This is the note for the video tutorial of generalized least square by Broad Institute’s MIA talks.

Ordinary Least Square (OLS)

Linear model

\[\textbf{y} = \textbf{X} \boldsymbol{\beta} + \boldsymbol{\epsilon}\]
  • $\textbf{y}$: response variables
  • $\textbf{X}$: predictor(s)
  • $\mathbf{\beta}$: effect size
  • $\mathbf{\epsilon}$: noise, error, residual; $E(\boldsymbol{\epsilon})=0, Var(\boldsymbol{\epsilon})=\sigma^2\textbf{I}$

Suppose n observations, p predictors, it can be also written,

\[\begin{bmatrix}y_1 \\ y_2 \\ ... \\ y_n \end{bmatrix} = \begin{bmatrix}x_{11} & ... & x_{1p} \\ x_{21} & ... & x_{2p} \\ ... & ... & ...\\ x_{n1} & ... & x_{np} \end{bmatrix} \begin{bmatrix} \beta_1 \\ \beta_2 \\... \\ \beta_3 \end{bmatrix} + \begin{bmatrix} \epsilon_1 \\ \epsilon_2 \\ ... \\ \epsilon_n \end{bmatrix}\]

Minimize SSR/SSE

\[S(\boldsymbol{b}) := (\boldsymbol{y} - \boldsymbol{Xb})^T(\boldsymbol{y}-\boldsymbol{Xb})\] \[\hat{\boldsymbol{\beta}}_{OLS} := argmin_{b} S(\boldsymbol{b})\] \[\hat{\boldsymbol{\beta}}_{OLS} = (\boldsymbol{X}^T\boldsymbol{X})^{-1}\boldsymbol{X}^T\boldsymbol{y}\]

Strength

  • closed formula
  • Gauss-Markov: $\hat{\boldsymbol{\beta}}_{OLS}$ is the best linear unbiased estimator of $\boldsymbol{\beta}$, given $\epsilon_i’s$ are i.i.d.

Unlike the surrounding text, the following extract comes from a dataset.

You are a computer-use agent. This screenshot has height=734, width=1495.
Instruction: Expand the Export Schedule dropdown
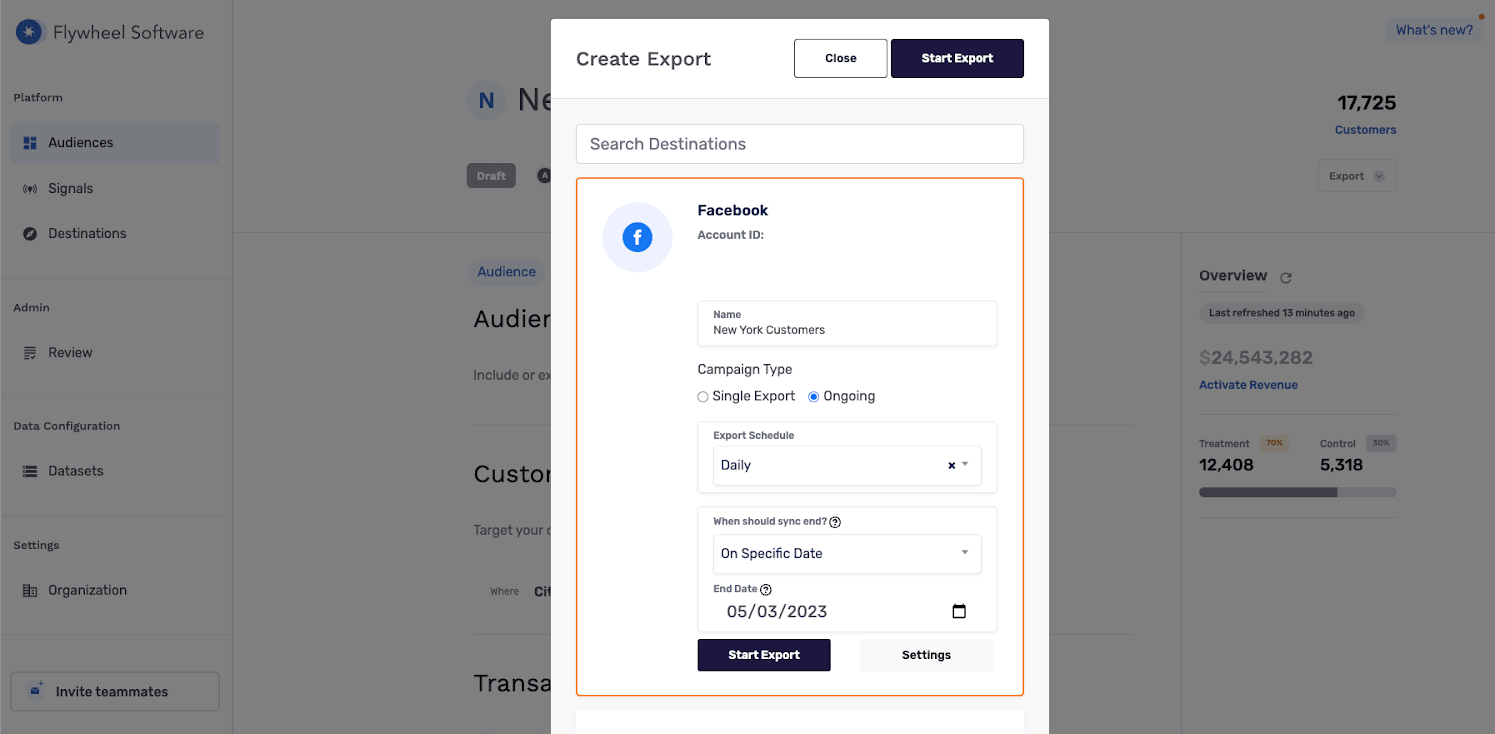coord(966,465)
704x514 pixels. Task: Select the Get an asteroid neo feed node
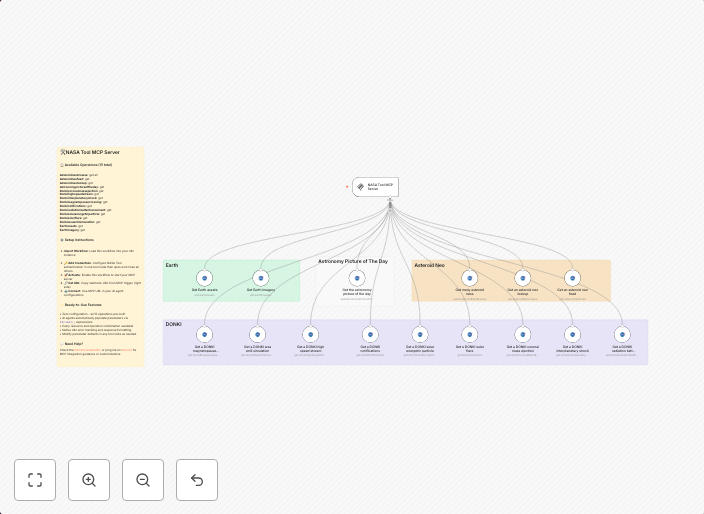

Q: what if $\epsilon_i’s$ are not i.i.d.? what is the best?

Weighted Least Square (WLS) - drop identical distribution

\[\Sigma := Var(\boldsymbol{\epsilon}) = \begin{pmatrix} \sigma_1^2 & 0 & ... & 0 \\ 0 & \sigma_2^2 & ... & 0 \\ ... & ... & ... & ... \\ 0 & 0 & ... & \sigma_n^2 \end{pmatrix}\]

Let $D^2 = \Sigma^{-1}$ and $\delta = D\epsilon$

\[Dy = DX\beta + D\epsilon\] \[Var(\delta) = Var(D\epsilon) = DVar(\epsilon)D^{-1} = D\Sigma D^T = \textbf{I}\] \[\hat{\beta_{WLS}} = ((DX)^T(DX))^{-1}(DX)^TDy = (X^T\Sigma^{-1}X)^{-1}X^T\Sigma^{-1}y\]

Generalized Least Square (GLS) - drop i.i.d.

\[\Sigma:= Var(\epsilon)\]

Let L be the Cholesky decomp. of $\Sigma^{-1}$ and $L^TL = \Sigma^{-1}$

\[Ly = LX\beta + L\epsilon\] \[Var(L\sigma) = LVar(\epsilon)L^T = \textbf{I}\] \[\hat{\beta_{GLS}} = (X^T\Sigma^{-1}X)^{-1}X^T\Sigma^{-1}y\]